Salin seluruh teks wawancara tentang transparansi partai politik di bawah ini tanpa mengubah satu bagian pun.

==== Dokumen Sumber ====

Selama ini, dorongan untuk transparansi partai politik (parpol), kebanyakan dilakukan melalui mekanisme UU. Setidaknya, saat ini melalui dua UU, yaitu UU Keterbukaan Informasi Publik dan UU Partai Politik. Tapi hasilnya tidak maksimal, tetap saja parpol ogah terbuka, terutama terkait anggaran, padahal uang itu dari APBN. Berikut wawancara kami tentang fenomena perilaku partai ini bersama Silih Agung Wasesa, penulis buku Political Branding & Public Relation.
.
Jika dunia bisnis, mengarah pada marketing 3.0 dimana misi dan nilai menjadi basis utama, sepertinya fenomena parpol justru sebaliknya. Apa komentar mas Silih dengan kondisi ini?
.

==== Data yang Diberikan ====

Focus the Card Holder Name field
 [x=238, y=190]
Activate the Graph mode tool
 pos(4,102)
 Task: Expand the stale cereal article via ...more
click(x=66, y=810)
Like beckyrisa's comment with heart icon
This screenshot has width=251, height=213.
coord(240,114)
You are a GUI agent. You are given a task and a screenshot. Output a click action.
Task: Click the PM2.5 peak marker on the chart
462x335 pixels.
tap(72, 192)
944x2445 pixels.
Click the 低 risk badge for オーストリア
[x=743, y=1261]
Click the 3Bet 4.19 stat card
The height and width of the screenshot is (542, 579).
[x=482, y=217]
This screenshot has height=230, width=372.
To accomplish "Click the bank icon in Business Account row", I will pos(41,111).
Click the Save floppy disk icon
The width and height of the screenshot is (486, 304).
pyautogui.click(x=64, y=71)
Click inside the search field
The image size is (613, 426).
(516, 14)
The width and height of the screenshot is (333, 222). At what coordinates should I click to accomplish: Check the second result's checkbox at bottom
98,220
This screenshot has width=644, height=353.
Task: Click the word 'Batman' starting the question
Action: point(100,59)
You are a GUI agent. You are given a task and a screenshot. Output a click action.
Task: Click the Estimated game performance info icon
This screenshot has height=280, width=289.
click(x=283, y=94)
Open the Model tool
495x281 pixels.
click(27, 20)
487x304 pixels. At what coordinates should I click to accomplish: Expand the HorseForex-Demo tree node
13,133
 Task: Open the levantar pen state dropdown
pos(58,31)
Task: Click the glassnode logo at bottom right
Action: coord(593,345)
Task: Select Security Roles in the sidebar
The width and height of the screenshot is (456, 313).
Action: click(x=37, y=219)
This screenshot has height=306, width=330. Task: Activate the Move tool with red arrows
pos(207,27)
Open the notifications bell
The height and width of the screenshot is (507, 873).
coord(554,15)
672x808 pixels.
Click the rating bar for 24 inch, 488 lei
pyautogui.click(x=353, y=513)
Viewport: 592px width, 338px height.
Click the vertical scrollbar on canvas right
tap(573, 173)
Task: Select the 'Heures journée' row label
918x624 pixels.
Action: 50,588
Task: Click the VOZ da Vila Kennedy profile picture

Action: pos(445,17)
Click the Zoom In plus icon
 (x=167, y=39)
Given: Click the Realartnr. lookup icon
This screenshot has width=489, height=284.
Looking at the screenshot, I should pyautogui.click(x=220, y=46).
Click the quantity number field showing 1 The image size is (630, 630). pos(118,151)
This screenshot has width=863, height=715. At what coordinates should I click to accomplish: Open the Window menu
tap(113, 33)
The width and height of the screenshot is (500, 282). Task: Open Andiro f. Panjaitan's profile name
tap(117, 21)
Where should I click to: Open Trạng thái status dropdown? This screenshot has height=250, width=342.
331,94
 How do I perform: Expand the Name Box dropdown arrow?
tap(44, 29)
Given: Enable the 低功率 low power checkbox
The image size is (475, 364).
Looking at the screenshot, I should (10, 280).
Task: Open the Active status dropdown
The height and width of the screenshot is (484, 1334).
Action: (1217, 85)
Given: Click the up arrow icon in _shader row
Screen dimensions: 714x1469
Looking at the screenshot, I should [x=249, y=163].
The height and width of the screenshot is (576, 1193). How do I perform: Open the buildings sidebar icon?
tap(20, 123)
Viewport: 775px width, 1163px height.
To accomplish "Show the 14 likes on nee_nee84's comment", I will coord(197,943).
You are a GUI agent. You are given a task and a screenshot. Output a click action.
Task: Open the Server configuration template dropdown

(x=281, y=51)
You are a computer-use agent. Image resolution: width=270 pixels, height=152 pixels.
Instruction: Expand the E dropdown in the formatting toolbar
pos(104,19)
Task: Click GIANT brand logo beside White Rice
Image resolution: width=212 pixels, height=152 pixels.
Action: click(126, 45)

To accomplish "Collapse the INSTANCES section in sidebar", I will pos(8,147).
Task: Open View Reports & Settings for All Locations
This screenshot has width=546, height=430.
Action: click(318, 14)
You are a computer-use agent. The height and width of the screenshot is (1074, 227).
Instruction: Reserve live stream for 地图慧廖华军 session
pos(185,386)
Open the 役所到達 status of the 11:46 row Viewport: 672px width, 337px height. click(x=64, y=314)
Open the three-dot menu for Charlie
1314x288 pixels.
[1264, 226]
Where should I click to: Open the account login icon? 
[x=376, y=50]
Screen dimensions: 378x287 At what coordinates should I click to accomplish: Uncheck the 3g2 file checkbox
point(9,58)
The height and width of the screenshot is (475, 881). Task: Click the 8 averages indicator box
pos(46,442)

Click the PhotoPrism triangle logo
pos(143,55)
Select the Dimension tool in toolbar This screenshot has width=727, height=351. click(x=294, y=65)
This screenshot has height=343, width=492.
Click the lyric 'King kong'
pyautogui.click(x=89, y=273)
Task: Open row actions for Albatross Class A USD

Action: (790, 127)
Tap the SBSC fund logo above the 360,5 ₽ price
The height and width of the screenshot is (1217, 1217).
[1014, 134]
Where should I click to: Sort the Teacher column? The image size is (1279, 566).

====

▶ Penyelesaian Soal
Selama ini, dorongan untuk transparansi partai politik (parpol), kebanyakan dilakukan melalui mekanisme UU. Setidaknya, saat ini melalui dua UU, yaitu UU Keterbukaan Informasi Publik dan UU Partai Politik. Tapi hasilnya tidak maksimal, tetap saja parpol ogah terbuka, terutama terkait anggaran, padahal uang itu dari APBN. Berikut wawancara kami tentang fenomena perilaku partai ini bersama Silih Agung Wasesa, penulis buku Political Branding & Public Relation.
.
Jika dunia bisnis, mengarah pada marketing 3.0 dimana misi dan nilai menjadi basis utama, sepertinya fenomena parpol justru sebaliknya. Apa komentar mas Silih dengan kondisi ini?
.